(Listing for finding displayed items)
• • •

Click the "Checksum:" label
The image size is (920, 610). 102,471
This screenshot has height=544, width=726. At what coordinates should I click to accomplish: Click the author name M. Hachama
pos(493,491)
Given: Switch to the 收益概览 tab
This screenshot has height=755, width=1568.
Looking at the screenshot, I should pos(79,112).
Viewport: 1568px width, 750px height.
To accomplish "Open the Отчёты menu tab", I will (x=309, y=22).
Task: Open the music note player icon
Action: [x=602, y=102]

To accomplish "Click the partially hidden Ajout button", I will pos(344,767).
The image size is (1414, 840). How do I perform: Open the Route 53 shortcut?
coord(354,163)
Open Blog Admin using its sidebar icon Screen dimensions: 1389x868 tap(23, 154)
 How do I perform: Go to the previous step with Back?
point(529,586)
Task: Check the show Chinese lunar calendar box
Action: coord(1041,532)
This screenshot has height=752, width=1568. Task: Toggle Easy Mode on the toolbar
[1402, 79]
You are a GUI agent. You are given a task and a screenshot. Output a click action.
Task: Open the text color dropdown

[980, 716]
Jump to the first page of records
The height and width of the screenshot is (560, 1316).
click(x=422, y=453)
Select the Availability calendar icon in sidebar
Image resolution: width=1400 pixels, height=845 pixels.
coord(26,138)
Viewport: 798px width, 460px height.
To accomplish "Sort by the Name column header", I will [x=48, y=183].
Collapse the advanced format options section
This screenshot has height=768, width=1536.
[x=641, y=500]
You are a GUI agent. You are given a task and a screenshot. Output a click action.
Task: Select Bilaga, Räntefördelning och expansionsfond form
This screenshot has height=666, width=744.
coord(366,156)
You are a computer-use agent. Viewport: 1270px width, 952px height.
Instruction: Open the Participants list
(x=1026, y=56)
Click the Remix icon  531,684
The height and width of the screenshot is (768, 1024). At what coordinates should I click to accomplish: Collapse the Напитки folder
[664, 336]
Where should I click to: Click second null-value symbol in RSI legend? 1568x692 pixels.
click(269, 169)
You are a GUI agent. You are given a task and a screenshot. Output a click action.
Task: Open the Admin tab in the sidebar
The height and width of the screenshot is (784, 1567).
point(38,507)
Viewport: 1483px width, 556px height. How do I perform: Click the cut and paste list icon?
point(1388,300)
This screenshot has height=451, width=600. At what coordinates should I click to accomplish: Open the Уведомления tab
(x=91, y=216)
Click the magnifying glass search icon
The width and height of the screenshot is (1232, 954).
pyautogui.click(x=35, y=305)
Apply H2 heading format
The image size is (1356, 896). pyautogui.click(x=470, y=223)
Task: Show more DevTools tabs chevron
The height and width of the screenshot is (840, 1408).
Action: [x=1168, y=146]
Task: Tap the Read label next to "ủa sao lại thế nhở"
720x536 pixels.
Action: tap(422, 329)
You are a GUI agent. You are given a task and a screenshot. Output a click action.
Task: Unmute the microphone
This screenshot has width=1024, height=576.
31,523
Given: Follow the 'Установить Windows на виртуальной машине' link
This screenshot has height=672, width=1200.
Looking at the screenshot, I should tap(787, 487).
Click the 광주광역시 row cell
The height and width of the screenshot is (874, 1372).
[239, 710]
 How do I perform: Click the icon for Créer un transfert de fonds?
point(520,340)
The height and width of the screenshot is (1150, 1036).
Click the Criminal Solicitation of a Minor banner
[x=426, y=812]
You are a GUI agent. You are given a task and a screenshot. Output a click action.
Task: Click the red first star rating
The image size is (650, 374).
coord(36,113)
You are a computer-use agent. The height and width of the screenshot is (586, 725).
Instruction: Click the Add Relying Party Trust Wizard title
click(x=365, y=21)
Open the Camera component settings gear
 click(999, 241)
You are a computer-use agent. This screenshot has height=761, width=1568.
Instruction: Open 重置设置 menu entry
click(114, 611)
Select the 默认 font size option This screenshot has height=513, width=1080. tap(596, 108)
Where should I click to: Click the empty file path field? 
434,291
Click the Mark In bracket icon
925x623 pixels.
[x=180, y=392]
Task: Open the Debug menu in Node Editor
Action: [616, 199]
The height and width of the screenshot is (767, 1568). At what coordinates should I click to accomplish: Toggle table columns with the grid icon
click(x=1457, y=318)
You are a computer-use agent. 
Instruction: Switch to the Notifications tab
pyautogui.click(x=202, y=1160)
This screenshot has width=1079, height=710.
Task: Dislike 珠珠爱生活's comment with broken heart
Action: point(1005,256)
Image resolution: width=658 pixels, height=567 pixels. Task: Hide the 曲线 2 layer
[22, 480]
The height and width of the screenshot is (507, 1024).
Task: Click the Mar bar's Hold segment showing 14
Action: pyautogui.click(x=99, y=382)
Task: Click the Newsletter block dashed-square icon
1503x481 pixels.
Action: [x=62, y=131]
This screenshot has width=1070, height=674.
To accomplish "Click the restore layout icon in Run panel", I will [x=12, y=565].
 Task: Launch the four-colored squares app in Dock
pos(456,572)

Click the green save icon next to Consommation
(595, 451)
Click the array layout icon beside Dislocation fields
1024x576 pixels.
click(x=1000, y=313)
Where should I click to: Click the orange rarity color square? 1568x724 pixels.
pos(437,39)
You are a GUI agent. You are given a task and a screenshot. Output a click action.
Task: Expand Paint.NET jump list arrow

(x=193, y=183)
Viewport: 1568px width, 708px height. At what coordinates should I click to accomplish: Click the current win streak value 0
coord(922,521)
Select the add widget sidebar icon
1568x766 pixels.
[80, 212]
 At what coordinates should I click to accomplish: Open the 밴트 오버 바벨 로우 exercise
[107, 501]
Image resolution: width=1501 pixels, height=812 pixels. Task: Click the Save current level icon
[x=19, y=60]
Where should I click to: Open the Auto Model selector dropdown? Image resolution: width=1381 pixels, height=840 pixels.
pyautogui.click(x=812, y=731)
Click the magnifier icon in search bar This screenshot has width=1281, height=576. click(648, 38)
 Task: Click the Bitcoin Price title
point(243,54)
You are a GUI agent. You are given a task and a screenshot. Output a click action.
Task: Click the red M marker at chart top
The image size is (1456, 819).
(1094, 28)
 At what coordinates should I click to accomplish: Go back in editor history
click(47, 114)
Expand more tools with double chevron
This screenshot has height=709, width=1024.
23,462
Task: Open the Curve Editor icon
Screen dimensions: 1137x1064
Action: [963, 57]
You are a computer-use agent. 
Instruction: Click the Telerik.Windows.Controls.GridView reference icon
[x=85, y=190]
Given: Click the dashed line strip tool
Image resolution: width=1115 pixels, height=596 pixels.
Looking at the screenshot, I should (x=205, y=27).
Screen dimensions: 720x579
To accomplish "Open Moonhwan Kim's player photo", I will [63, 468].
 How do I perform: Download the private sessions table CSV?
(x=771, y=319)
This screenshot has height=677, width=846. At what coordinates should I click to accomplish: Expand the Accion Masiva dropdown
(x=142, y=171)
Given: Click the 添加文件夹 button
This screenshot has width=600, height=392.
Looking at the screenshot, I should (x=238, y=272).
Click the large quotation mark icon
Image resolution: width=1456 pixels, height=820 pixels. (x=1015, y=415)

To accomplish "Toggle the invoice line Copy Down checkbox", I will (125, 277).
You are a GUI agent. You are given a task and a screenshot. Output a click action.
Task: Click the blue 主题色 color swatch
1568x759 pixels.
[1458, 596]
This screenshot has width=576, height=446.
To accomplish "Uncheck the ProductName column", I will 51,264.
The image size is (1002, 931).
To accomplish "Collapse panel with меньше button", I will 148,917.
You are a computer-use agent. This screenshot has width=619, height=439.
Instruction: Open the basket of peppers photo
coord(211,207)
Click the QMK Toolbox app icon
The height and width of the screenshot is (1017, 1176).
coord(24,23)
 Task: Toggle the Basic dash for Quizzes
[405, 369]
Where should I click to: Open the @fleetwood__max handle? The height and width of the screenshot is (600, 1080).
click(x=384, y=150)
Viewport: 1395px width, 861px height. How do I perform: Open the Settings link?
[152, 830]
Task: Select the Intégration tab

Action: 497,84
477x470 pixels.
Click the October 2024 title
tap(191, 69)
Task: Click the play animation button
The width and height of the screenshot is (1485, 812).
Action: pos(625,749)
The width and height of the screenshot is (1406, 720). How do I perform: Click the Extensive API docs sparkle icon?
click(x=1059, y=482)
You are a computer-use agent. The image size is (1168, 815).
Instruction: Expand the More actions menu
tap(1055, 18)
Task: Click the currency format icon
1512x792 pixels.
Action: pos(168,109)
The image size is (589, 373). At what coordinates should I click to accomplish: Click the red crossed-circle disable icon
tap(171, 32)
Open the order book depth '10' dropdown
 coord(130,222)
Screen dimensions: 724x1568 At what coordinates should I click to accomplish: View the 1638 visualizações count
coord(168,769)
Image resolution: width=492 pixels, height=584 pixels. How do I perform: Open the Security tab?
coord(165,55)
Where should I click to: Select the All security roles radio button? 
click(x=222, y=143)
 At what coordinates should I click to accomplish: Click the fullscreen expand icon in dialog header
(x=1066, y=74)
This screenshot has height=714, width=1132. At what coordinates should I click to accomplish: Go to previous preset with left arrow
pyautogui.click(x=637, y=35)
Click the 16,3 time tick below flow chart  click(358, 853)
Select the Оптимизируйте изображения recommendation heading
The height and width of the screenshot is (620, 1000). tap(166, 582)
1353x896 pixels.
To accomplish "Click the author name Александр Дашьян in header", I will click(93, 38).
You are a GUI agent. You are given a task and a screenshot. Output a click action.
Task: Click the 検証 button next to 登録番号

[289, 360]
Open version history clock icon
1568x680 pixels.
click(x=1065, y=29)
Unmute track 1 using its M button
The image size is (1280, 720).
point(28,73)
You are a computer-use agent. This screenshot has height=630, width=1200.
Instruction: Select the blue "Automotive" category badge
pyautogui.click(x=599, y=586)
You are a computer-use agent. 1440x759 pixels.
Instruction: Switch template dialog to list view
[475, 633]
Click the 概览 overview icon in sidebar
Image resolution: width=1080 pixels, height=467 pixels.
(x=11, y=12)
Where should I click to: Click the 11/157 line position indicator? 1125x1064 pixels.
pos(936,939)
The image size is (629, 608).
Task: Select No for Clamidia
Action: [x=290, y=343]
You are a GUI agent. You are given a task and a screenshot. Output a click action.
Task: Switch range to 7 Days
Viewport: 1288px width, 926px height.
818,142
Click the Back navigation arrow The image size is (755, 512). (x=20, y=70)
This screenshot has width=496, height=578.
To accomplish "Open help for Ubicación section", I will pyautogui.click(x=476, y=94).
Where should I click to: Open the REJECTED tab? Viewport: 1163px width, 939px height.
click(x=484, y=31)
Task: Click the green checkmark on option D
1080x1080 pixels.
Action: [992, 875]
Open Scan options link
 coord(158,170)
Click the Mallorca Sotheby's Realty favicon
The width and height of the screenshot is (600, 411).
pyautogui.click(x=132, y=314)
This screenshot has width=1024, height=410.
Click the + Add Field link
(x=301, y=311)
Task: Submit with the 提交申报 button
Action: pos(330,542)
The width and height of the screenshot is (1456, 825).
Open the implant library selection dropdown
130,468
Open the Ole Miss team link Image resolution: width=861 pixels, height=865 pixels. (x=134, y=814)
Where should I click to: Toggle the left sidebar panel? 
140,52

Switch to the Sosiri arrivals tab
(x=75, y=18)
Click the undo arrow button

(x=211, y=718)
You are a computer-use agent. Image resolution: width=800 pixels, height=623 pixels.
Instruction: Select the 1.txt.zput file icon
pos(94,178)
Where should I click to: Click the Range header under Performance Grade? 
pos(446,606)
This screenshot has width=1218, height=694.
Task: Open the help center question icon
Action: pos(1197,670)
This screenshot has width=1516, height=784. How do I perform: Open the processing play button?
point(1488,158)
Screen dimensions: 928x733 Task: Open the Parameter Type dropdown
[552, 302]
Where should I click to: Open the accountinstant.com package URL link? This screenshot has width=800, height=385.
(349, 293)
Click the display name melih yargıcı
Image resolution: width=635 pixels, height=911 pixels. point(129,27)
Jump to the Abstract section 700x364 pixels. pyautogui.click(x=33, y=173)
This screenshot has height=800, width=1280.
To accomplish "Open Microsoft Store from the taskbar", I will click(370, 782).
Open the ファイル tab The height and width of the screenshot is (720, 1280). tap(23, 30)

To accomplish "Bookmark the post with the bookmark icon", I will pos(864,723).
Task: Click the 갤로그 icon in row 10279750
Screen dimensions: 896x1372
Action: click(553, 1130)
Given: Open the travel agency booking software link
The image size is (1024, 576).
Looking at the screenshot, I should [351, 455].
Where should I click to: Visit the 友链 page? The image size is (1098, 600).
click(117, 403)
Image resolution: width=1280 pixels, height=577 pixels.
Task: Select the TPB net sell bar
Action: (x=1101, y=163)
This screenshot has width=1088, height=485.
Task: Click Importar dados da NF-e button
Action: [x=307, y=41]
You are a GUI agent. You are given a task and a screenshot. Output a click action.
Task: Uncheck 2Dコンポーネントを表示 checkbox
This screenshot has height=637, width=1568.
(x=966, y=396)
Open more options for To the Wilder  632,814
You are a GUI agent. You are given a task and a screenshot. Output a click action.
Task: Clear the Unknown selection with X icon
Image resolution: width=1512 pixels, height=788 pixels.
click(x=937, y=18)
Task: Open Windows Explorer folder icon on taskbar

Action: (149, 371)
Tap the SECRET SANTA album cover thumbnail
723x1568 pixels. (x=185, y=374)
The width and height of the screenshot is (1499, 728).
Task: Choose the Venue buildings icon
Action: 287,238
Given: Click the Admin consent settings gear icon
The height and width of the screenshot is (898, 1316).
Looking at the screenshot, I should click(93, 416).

• • •

• _GIVEN EXERCISE_: Rewrite the listing from its first line up to and including the line that contains "Open Blog Admin" as a JSON list of strings, with one string for each line and blank lines omitted.

• _ANSWER TO THE PROBLEM_:
[
  "Click the \"Checksum:\" label",
  "The image size is (920, 610). 102,471",
  "This screenshot has height=544, width=726. At what coordinates should I click to accomplish: Click the author name M. Hachama",
  "pos(493,491)",
  "Given: Switch to the 收益概览 tab",
  "This screenshot has height=755, width=1568.",
  "Looking at the screenshot, I should pos(79,112).",
  "Viewport: 1568px width, 750px height.",
  "To accomplish \"Open the Отчёты menu tab\", I will (x=309, y=22).",
  "Task: Open the music note player icon",
  "Action: [x=602, y=102]",
  "To accomplish \"Click the partially hidden Ajout button\", I will pos(344,767).",
  "The image size is (1414, 840). How do I perform: Open the Route 53 shortcut?",
  "coord(354,163)",
  "Open Blog Admin using its sidebar icon Screen dimensions: 1389x868 tap(23, 154)"
]